**Exercise goal**
In the case summary, what job did the appellant hold?

**Page text**
☆ ☆ ☆ ☆ ☆

The appellant was employed as a Blood Procurement Manager. He was accused of circulating emails that contained divisive and damning allegations against certain members of staff. He was duly notified of the disciplinary hearing but chose to abscond for no apparent reasonable cause. The hearing subsequently found him guilty and prescribed his dismissal as the appropriate penalty. All his appeal efforts internally and the Labour Court failed as all the forums concluded that he had been dismissed lawfully.

The law and findings

For starters, the court emphasized the legal position found inMoyo v Rural Electrification Agency in terms of which once an employee fails to attend a hearing, he or she cannot challenge the composition of the disciplinary committee that decided on the hearing. It argued that he should have attended the hearing and thereafter challenge the composition of the disciplinary authority.

The employee denied having authored the emails. The court had to decide whether from the record it can be shown that the employee was the author of the emails or not. It noted sections of the record in which the appellant had admitted to authoring these emails. This finding confirmed what the Labour Court had also found. The supreme court thus held that:

“In light of this exchange, on a balance of probabilities, the appellant admitted, through his legal practitioner, that he is the one who published the emails in issue. He seems to prevaricate and avoid giving simple or straight forward answers.” (Page 10)

This case thus illustrates the standard of proof in disciplinary hearings. The court is bound to look at the most likely version between what is presented by the appellant and that which is put forward by the respondent in reply. This accords with the position found in Lewendo Ent. (Pvt) Ltd v Freight Africa Logistics (HC 2416/14) in which the court reasoned that:

The standard of proof in civil proceedings is proof on a balance of probabilities. What this brings to mind is a mental picture of the scales of justice, the embodiment of the underlying principle that underpins the justice system. It entails a balancing of the plaintiff’s claim against the defendant’s defence.  It necessitates a decision of which of their versions of events is more likely to be true. In other words which version is more believable, or most likely to have transpired, than the other? It is my view that the preponderance of probabilities is an exercise which involves an evaluation and an assessment of the likelihood of the plaintiff’s version being the correct one as opposed to the defendant’s, or vice versa. In making this determination we look at the pleadings, at the documentary evidence, at what the parties’ representatives said and did when they were in the witness stand, and finally at what the law says in light of the evidence that we will have accepted. Then we determine what ought to be done in order to do justice between the parties.”


The court concluded that the appellant had been correctly dismissed and it set aside the appeal.

Own Comment

I will endeavour to point out that the labour laws in Zimbabwe should evolve and protect employees in the position of the appellant. The basis of my assertion is the fact that the employee was charged for “accusing his superior of nepotism in the anonymous letters he published”. In my view, the appellant was whistleblowing and bringing to the attention of management what he considered unprofessional behaviour. It is unfortunate that we do not have laws that protect such employees as the appellant. This was going to be a different case had this happened in South Africa.

☆ ☆ ☆ ☆ ☆

**Given data**
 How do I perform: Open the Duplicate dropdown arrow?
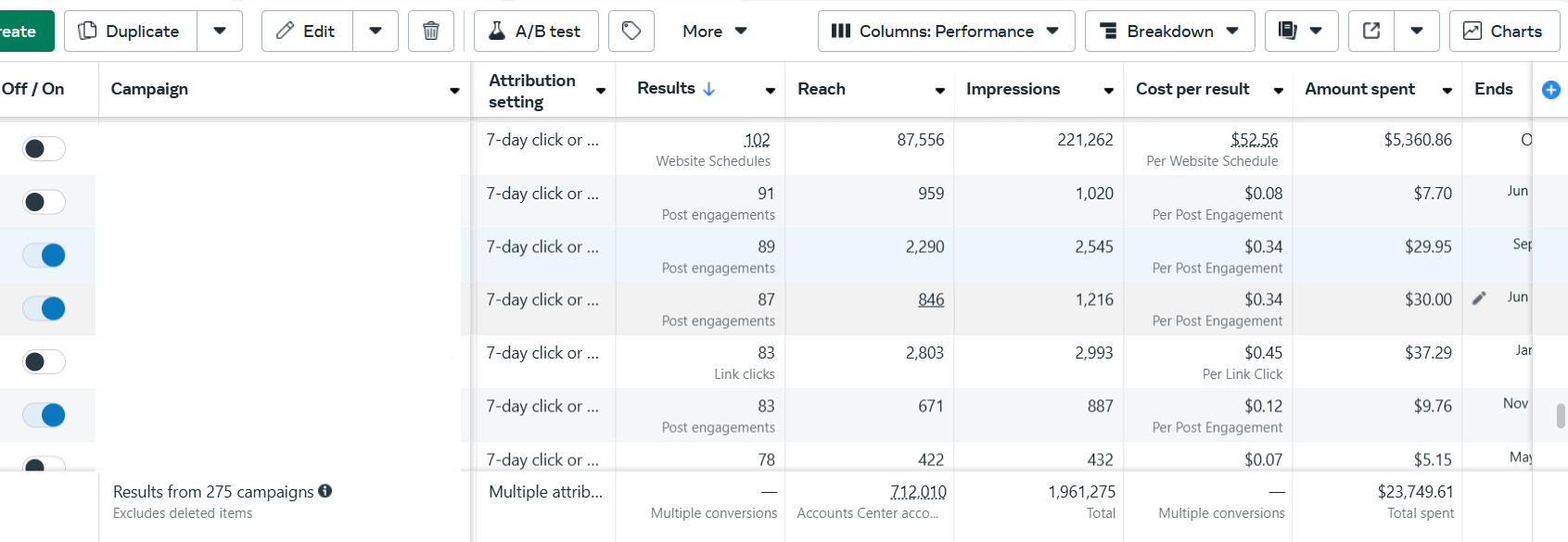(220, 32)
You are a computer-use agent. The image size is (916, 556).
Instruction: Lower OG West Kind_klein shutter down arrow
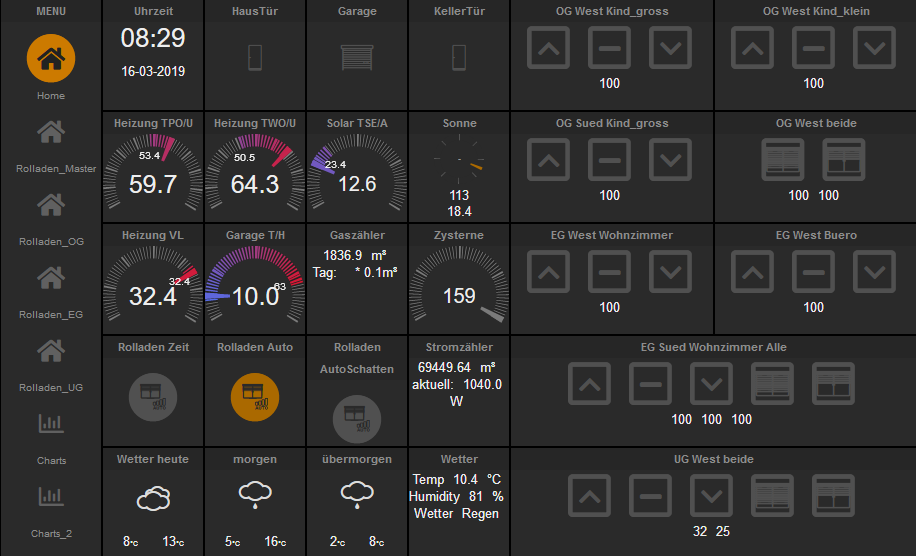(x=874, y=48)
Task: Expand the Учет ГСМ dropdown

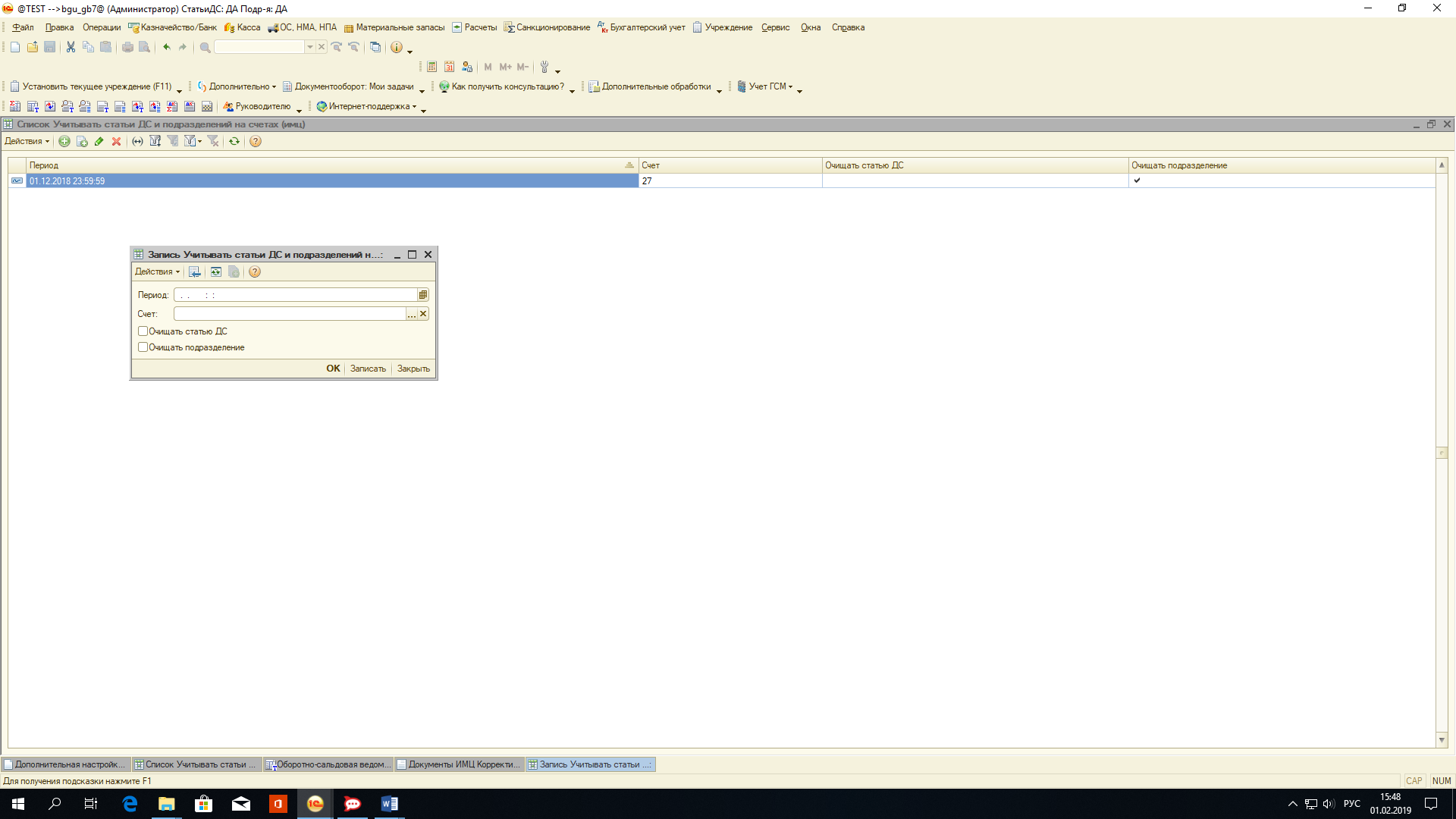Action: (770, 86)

☆ ☆ ☆ ☆ ☆

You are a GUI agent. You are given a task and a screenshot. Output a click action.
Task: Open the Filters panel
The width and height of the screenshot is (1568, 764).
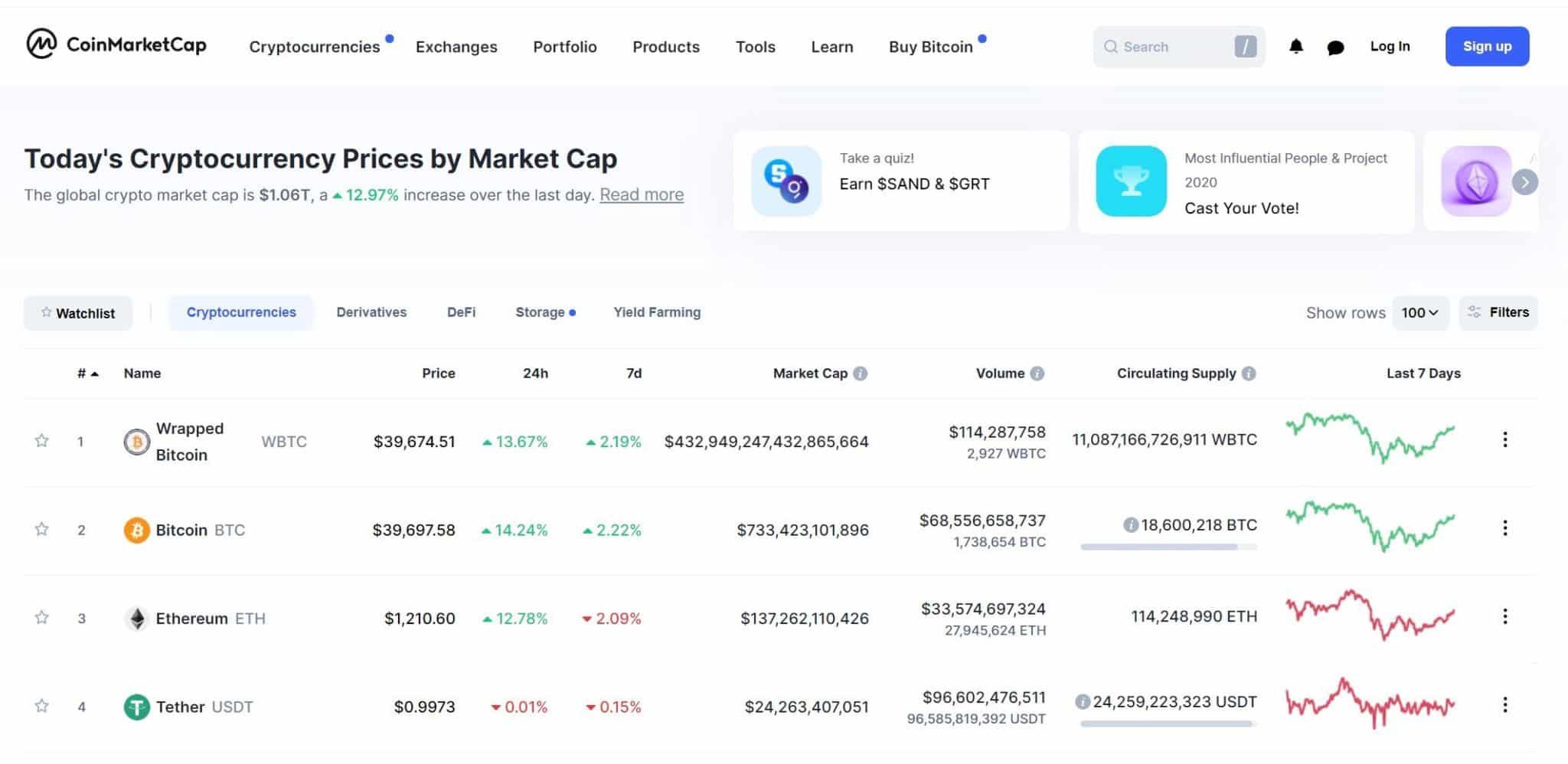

☆ ☆ ☆ ☆ ☆

**Written solution**
Blood Procurement Manager